The pivotal moment Green Day made The 1975’s Matty Healy want to become a musician
As a young impressionable teenager, favourite bands are viewed as more than musicians — they are everything. They can change how their fans dress, epitomise feelings they’re yet able to express fluently and alter their perspective on how the world works positively by expanding their perspective. For The 1975 frontman Matty Healy, Green Day went a step further when they played Newcastle Arena in 2002.
Twenty years later, it’s a venue where he’s played on numerous occasions with his own band, but back then, they were four school friends who’d just practise for fun in their spare time and were years away from becoming a serious endeavour.
At the time, Healy had just turned 13, and music had become an all-encompassing addiction in his life. He was soaking up everything he possibly could. Therefore, when the opportunity arose to see Green Day in the North East, it wasn’t an event Healy was prepared to miss.
Every music fan has a stand-out show from their teenage years which proved to be a pivotal moment in their love affair with the art form. Being in the same room as the band which litters their bedroom walls is already incredibly empowering. However, Green Day exceeded his expectations with one act, making Healy want to become an arena-filling musician.
During the show, they scouted Healy in the audience and asked him to join them on stage, with The 1975 singer filling in on bass duties. Every night, they’d pick a young fan from the crowd and make their wildest dream become a reality.
Speaking to Spin in 2016, Healy recalled: “Mike Dirnt was fucking there. I jumped up, and he put his bass on me… 10,000 people in fucking Newcastle Arena! It was a defining moment for me. Looking out and thinking, ‘OK, this is awesome’. I still have the pick.”
Years later, Healy elaborated on the formative experience with Apple Music presenter Zane Lowe in 2020: “I played with Green Day once. So I was like 13 and they did that thing where they get kids up on stage. And I was at the front and then I got up and played bass with them.”
However, his bandmates weren’t particularly impressed when he returned to Manchester and recounted the life-changing incident once they returned to school. “I told them the whole story and they weren’t remotely interested. So yeah,” Healy added.
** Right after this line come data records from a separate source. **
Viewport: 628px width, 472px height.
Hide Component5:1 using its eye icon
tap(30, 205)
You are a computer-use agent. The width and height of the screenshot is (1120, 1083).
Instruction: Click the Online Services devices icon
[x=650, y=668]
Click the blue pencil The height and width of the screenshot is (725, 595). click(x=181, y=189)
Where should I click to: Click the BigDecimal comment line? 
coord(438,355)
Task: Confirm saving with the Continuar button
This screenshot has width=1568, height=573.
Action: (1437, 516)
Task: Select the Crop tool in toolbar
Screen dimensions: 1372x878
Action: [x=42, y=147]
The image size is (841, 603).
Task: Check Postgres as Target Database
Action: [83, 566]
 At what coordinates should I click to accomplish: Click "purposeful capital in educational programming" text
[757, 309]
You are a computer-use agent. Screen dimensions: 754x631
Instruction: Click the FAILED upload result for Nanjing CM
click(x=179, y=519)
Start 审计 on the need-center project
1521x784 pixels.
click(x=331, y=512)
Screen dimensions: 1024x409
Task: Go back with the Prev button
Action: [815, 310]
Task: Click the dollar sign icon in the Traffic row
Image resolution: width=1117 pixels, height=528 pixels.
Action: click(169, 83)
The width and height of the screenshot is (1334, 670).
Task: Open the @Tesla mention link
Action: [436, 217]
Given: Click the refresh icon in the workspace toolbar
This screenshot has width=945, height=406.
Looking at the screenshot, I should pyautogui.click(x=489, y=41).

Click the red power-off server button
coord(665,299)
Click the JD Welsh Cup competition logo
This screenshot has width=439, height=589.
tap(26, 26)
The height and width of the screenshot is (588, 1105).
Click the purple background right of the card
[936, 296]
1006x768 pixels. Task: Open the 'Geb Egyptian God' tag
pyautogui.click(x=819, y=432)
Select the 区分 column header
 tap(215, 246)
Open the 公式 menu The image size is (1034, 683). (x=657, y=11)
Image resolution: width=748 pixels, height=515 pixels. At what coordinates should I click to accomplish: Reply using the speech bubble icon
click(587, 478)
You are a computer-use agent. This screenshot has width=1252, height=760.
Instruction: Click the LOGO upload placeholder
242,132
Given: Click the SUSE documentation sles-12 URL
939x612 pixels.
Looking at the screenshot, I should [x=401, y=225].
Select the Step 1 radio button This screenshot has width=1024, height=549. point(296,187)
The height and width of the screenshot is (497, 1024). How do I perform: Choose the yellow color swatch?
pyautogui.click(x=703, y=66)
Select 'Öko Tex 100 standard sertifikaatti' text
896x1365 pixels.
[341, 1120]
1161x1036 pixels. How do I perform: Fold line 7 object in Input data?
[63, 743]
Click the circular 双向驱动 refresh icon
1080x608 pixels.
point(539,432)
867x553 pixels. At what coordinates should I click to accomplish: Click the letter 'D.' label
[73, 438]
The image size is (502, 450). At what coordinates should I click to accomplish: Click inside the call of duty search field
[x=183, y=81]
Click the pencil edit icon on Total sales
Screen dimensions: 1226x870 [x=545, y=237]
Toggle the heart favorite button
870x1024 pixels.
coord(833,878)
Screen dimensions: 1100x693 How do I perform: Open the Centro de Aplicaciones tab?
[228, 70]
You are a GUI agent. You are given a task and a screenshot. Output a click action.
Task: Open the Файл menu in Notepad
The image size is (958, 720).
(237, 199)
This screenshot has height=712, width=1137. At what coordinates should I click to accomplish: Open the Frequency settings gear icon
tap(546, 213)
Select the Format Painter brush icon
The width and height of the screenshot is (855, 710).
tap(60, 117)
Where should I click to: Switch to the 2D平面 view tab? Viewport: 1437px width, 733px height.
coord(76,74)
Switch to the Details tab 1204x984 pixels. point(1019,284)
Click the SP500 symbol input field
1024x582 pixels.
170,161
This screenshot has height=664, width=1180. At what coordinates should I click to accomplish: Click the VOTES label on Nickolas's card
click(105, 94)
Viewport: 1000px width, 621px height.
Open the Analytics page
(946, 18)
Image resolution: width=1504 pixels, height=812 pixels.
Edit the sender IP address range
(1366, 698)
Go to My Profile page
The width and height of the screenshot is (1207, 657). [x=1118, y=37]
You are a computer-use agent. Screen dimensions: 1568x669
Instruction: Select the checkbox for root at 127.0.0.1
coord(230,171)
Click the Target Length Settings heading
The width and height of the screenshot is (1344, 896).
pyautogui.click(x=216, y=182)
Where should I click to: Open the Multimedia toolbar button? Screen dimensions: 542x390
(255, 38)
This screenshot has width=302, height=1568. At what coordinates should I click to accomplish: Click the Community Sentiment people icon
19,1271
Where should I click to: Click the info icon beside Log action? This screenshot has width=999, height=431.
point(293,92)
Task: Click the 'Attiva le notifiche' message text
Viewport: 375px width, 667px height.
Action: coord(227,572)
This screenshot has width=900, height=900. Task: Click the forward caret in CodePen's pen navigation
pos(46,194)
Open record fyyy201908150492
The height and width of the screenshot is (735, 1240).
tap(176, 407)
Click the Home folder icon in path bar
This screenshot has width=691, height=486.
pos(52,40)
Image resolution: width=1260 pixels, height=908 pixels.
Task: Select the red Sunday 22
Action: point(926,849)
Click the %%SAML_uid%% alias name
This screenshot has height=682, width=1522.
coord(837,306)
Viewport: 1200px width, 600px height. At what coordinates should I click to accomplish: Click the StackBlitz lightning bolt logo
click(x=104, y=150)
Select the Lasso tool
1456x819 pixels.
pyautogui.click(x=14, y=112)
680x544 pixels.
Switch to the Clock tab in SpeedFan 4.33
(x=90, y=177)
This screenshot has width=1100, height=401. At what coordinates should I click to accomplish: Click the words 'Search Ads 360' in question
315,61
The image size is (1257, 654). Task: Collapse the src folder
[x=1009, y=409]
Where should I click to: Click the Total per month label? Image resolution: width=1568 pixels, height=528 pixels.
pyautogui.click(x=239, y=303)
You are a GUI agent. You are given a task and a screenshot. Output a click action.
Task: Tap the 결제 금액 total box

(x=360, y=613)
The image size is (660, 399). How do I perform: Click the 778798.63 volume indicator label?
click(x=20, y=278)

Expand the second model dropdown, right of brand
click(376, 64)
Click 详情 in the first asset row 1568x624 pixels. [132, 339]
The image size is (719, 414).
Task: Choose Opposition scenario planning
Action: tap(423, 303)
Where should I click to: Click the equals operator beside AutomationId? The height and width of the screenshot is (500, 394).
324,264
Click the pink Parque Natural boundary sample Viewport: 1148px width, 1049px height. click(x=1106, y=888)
Unfortunately, no footage exists of Green Day picking Healy from the crowd. If it took place in the modern age, it would have potentially become a viral moment in a similar vein to ‘Alex from Glasto’ who performed ‘Thiago Silva’ with Dave at Glastonbury in 2019. However, the memory of the event remains fresh in the memory of Healy, who got his first taste of playing an arena that evening, and subsequently became the frontman of one of the world’s biggest bands.